Reporting Quality Assessment in PRISMA
The PRISMA 2020 checklist requires:
- Item 11: Describe the methods used to assess risk of bias of included studies (tools, processes, how results were used in synthesis)
- Item 18: Present the results of risk of bias assessment for each included study
- Item 22: Report the results of any sensitivity analyses based on risk of bias
Document the number of included studies and their quality distribution in your PRISMA flow diagram. Create yours using our free PRISMA 2020 compliant diagram tool.
The GRADE Framework
GRADE (Grading of Recommendations, Assessment, Development, and Evaluations) goes beyond individual study quality to rate the certainty of evidence across an entire body of evidence for each outcome. GRADE considers five domains:
- Risk of bias: Limitations in study design and execution
- Inconsistency: Unexplained variability in results
- Indirectness: How directly the evidence applies to the review question
- Imprecision: Wide confidence intervals or small sample sizes
- Publication bias: Systematic underreporting of unfavorable results
Evidence starts at "high" certainty for RCTs and "low" for observational studies, then is downgraded for serious limitations in any domain. Large effect sizes, dose-response gradients, and absence of plausible confounding can upgrade observational evidence.
GRADE certainty levels:
- High: Very confident that the true effect lies close to the estimate
- Moderate: Moderately confident; the true effect is likely close but may be substantially different
- Low: Limited confidence; the true effect may be substantially different
- Very low: Very little confidence; the true effect is likely substantially different
Frequently Asked Questions
Which quality assessment tool is best?
There is no single best tool; the correct tool depends on the study designs included in your review. Cochrane RoB 2 is the gold standard for RCTs, ROBINS-I for non-randomized intervention studies, and QUADAS-2 for diagnostic accuracy studies. JBI checklists provide the broadest coverage across study designs.
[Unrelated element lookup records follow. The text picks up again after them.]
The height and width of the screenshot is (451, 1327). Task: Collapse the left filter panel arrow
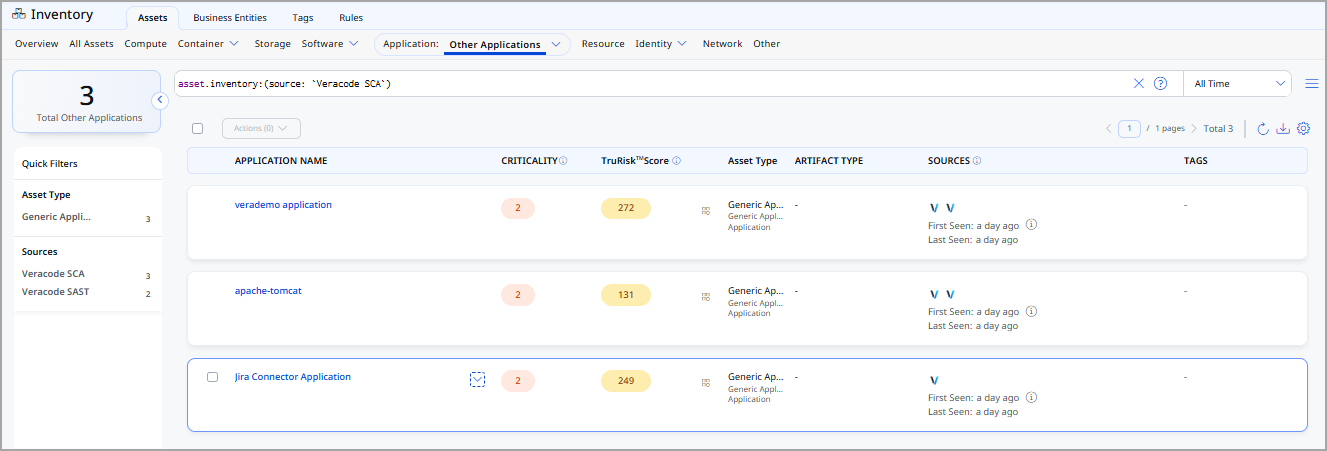point(159,100)
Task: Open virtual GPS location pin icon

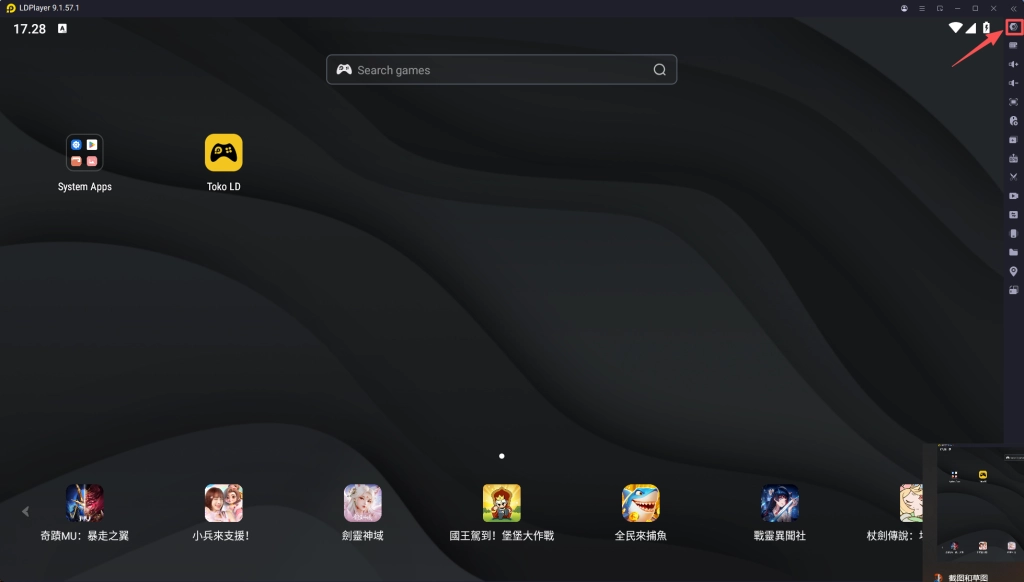Action: coord(1013,271)
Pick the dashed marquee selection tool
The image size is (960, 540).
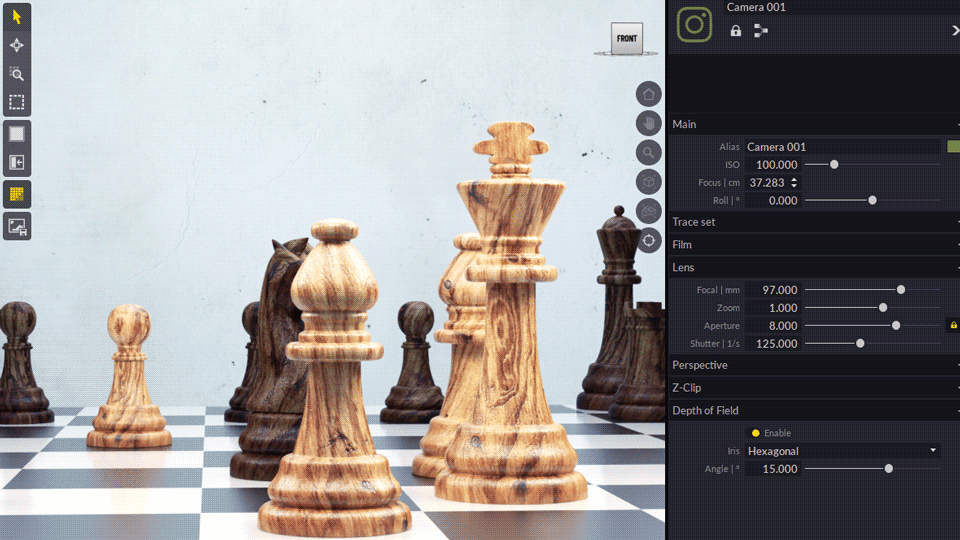[x=17, y=102]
Do I need to assess quality in a scoping review?
Quality assessment is optional in scoping reviews, unlike systematic reviews where it is mandatory. If your scoping review includes quality assessment, document the methods and results. If not, acknowledge this as a limitation. For more on scoping reviews, see our guide on PRISMA-ScR for scoping reviews.
Can I create my own quality assessment tool?
Creating custom tools is generally discouraged because they lack validation and may not comprehensively cover relevant bias domains. Use established, validated tools wherever possible. If no validated tool exists for your specific study design, adapt the closest available tool and document all modifications.
How do I handle studies with mixed methods?
For mixed-methods studies, assess each component using the appropriate tool: quantitative components with quantitative tools and qualitative components with qualitative tools. JBI provides a separate checklist for mixed-methods studies.
Should I exclude studies based on quality assessment?
Quality assessment results should inform synthesis but generally should not be used to exclude studies that met your eligibility criteria. Instead, use sensitivity analysis to examine whether results change when restricted to high-quality studies. Excluding studies based on quality can introduce selection bias and is controversial in systematic review methodology.